To document this history, the Cuban government took the initiative of filming a documentary series for television, called “Duaba La Odisea del Honor” (Duaba the Odyssey of Honor) and sent a delegation at the beginning of April. Filming took place in the park and school in Mansion, as well as in the colonial church of Nicoya and the facilities of the National University, since the Nicoya university campus incorporated a department chair in honor of Maceo.  

According to Hugo Crombet, Cuban historian, Jose Antonio de la Caridad Maceo y Grajales arrived in Costa Rica in 1891, and the Costa Rican government granted him the right to settle in the Nicoya Peninsula, along with 23 other generals. Later on, 100 Cuban families were permitted to enter and establish themselves in this area until 1895 in order to prepare to return to the island and continue with the fight for independence from the Spanish crown.
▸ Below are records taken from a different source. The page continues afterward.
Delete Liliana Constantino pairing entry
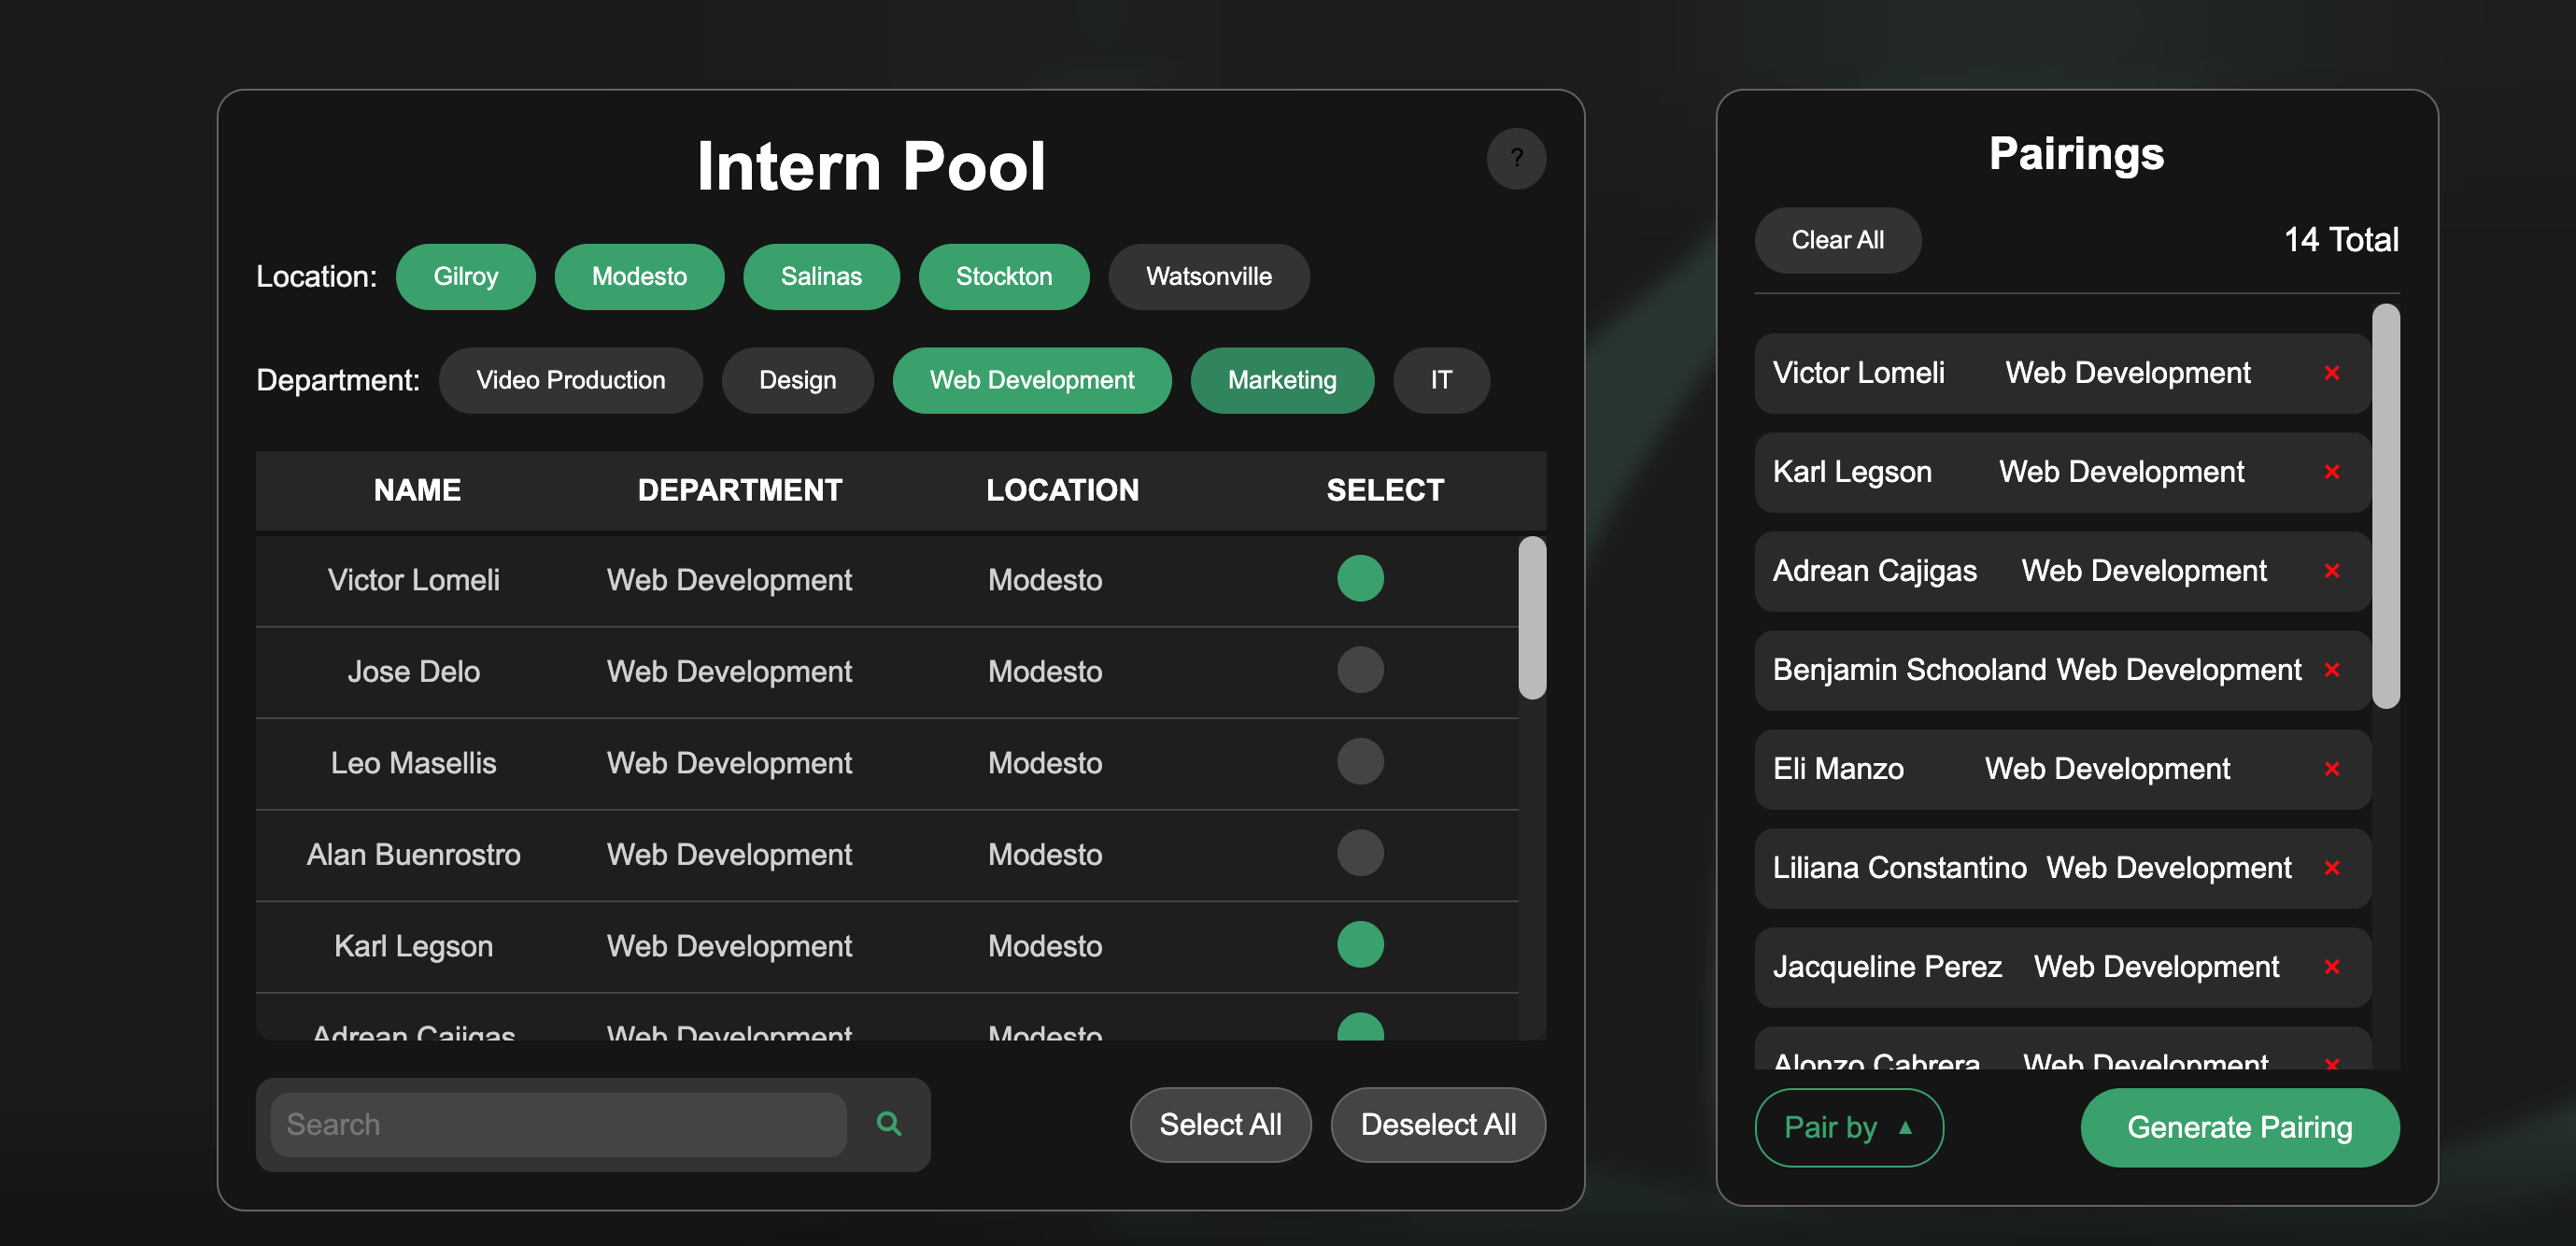pyautogui.click(x=2331, y=868)
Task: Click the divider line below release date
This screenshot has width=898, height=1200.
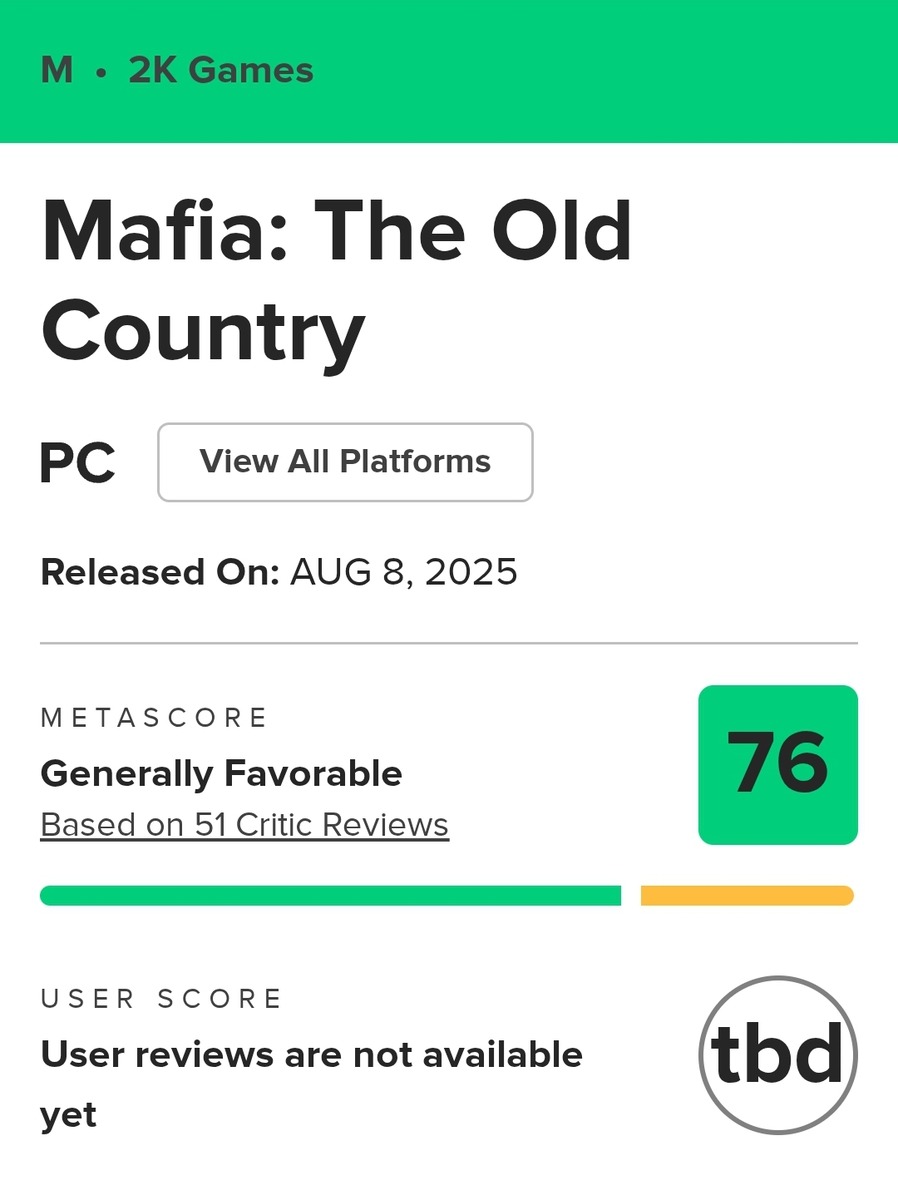Action: point(449,643)
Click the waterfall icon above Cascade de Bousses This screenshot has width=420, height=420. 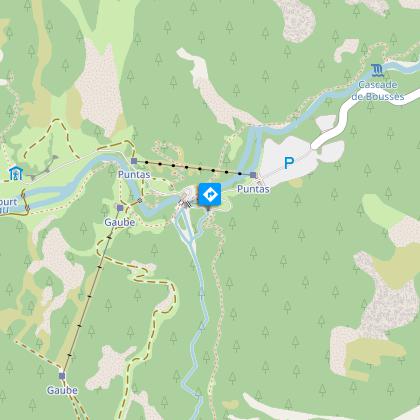[378, 71]
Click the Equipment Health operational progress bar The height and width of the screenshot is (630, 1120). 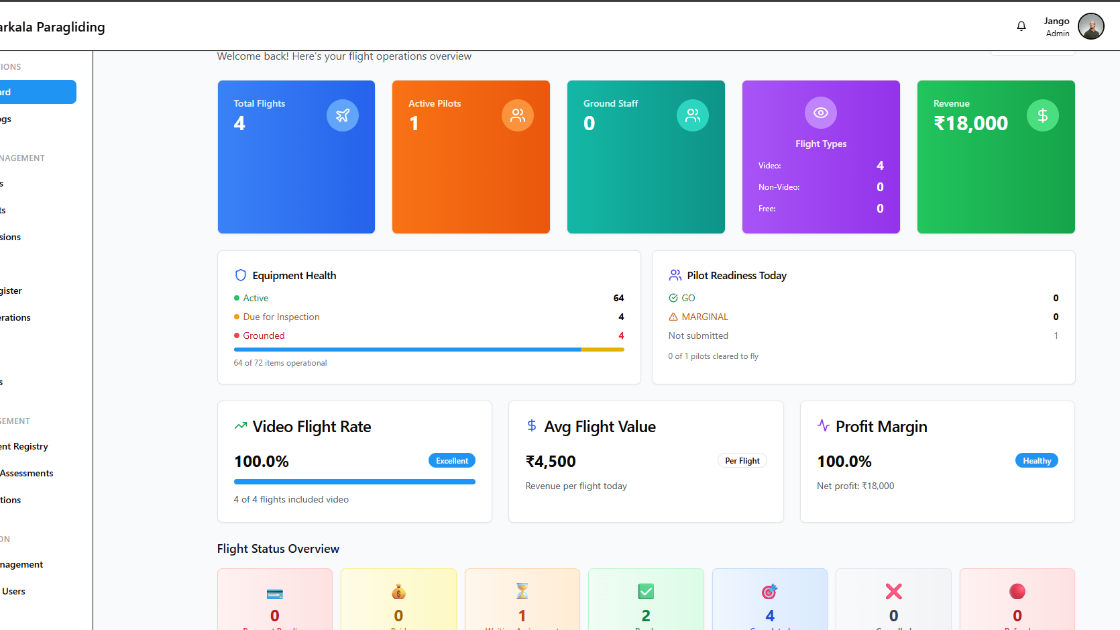click(428, 350)
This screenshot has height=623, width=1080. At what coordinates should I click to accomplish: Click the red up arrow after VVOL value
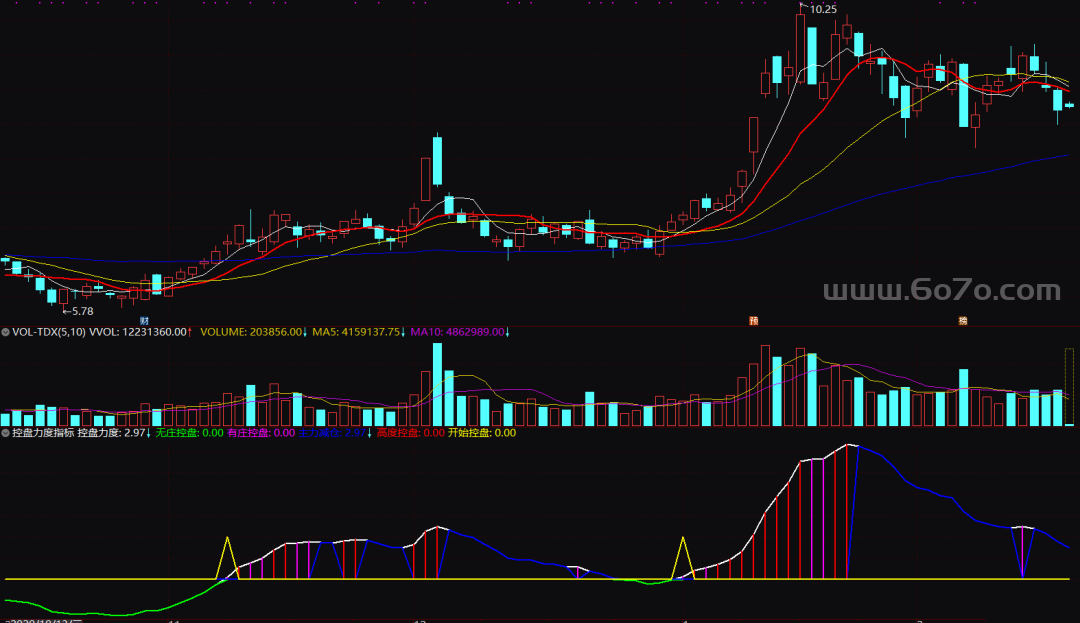(x=190, y=332)
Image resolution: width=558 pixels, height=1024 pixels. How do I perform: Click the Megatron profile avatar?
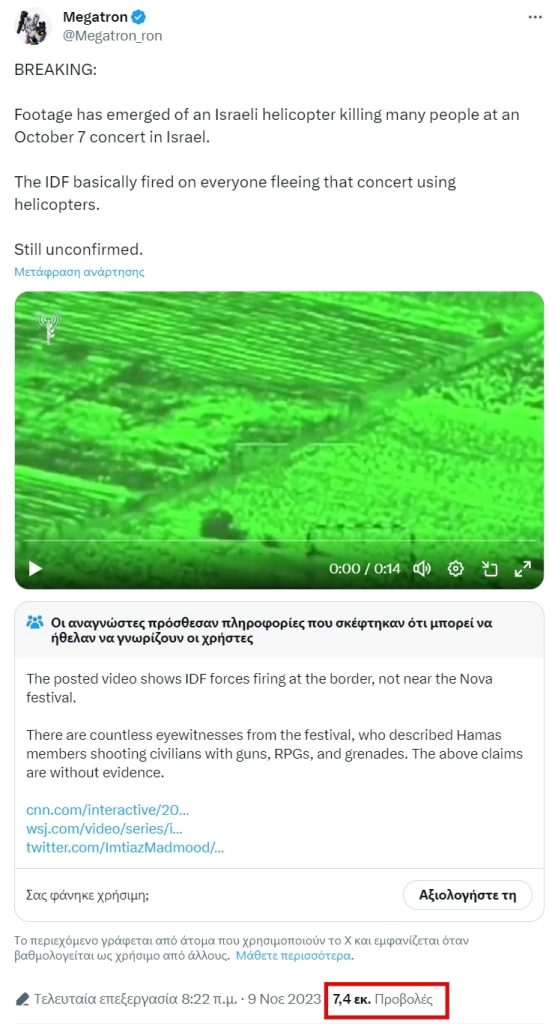(x=33, y=26)
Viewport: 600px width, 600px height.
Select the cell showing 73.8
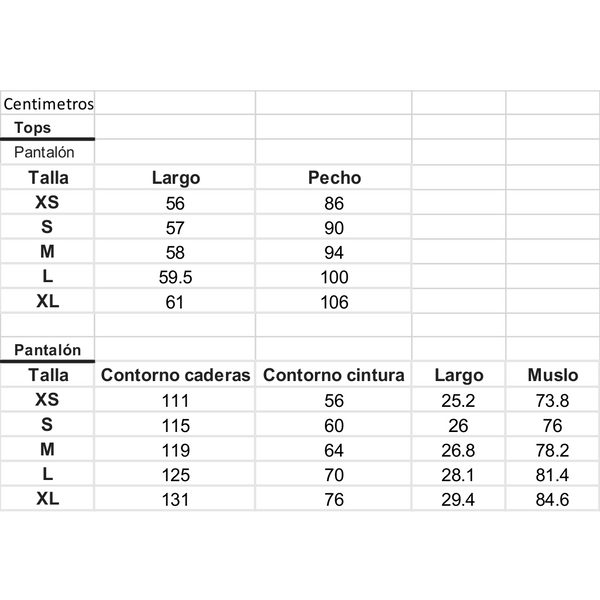[x=553, y=400]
At first, this small territory was called La Flor de Cuba (the flower of Cuba) in honor of a relative of Maceo, Flor Crombet, but later the name was changed to La Mansion in reference to Antonio Maceo’s house or mansion. It was in this part of Guanacaste where Maceo prepared his exiled people to return to the revolution.

Marco Jimenez, municipal mayor, indicated that this represents great historical and cultural value for Nicoyans since it is part of their own history.  

The president of the Nicoyarte Cultural Association, lawyer Marta Arabela Arauz, highlighted the diplomatic cordiality and reciprocity that has existed through the years between culturally united Costa Rica and Cuba. She related that in 2002 a sistership between Nicoya and Cuba was proposed by a Nicoyan committee, involving the foreign ministers of both countries.   

Arauz commented that the government of Cuba has even awarded scholarships to dozens of Costa Ricans to study medicine in Havana. According to her, a cultural interchange has existed in which Cuban artists have visited Costa Rica.

Arauz, who is also of Cuban descent, noted that the country’s bloodlines have been preserved in Mansion, where Cuban last names are common, like Milanes, Ramos, Castrillo, Carrillo, Quesada, Batistas and Dover. According to her, one of the most noteworthy characteristics of Cubans that is preserved is the dramatic art of theater and dance, something very typical of them.

With this filming in Nicoya, the recording of the documentary was practically being wrapped up. The series will have 15 chapters, each one half an hour long, and, according to Arauz, it will premier in Cuba at the end of June and eventually we will see it on national television in Costa Rica, although the dates have not yet been specified.